━━━ Entries provided

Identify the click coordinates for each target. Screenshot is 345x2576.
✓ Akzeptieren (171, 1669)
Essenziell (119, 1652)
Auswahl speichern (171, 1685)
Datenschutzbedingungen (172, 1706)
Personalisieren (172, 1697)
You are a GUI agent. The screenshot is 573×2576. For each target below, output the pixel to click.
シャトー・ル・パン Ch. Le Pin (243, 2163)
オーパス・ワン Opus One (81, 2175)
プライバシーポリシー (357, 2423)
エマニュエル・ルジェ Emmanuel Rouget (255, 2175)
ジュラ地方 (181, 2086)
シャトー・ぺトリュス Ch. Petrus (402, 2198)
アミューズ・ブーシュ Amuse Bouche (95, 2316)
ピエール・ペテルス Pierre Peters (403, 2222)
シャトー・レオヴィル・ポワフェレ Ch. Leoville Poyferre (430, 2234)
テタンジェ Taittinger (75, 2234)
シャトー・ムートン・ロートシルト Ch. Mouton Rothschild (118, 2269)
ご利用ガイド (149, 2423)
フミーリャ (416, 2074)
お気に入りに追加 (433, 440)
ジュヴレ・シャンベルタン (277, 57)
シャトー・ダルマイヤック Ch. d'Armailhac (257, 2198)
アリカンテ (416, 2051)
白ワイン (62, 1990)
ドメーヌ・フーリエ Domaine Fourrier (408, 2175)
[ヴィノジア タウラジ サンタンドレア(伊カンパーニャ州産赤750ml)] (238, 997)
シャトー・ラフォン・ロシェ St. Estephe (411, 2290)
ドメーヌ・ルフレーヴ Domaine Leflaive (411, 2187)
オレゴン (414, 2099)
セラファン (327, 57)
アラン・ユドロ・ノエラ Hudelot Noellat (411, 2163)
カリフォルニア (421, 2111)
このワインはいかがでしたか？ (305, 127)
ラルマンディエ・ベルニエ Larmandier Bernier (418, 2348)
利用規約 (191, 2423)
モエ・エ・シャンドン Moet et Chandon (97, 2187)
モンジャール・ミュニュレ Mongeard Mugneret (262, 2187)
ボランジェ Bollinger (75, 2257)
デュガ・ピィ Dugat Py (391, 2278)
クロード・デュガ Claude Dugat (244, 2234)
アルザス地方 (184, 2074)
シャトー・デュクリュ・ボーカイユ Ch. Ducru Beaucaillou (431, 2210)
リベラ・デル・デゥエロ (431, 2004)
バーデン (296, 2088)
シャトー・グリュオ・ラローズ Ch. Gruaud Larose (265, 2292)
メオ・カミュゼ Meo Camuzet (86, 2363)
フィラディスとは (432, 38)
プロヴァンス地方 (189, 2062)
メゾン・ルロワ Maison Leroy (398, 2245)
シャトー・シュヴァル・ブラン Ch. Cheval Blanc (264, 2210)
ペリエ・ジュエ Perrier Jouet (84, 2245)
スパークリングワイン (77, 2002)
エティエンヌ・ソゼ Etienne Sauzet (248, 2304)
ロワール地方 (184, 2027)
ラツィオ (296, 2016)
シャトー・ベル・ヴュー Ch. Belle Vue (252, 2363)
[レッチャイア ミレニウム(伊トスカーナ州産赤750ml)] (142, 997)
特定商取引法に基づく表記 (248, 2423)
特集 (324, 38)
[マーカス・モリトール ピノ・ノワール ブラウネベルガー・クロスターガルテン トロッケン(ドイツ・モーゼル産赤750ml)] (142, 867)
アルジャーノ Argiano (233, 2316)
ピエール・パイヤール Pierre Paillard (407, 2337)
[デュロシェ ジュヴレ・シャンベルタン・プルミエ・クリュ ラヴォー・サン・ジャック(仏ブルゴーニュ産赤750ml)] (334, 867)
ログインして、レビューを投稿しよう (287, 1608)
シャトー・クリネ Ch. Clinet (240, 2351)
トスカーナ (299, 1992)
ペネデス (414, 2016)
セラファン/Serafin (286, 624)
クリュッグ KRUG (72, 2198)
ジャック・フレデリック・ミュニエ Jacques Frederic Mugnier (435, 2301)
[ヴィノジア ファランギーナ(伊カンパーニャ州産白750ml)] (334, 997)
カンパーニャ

━━━━━━

Task
Out of the records above, pull the lines that include the word "each".

Reply to the task
Identify the click coordinates for each target. Screenshot is 345x2576.
You are a GUI agent. The screenshot is 573×2576. For each target below, output the pixel to click.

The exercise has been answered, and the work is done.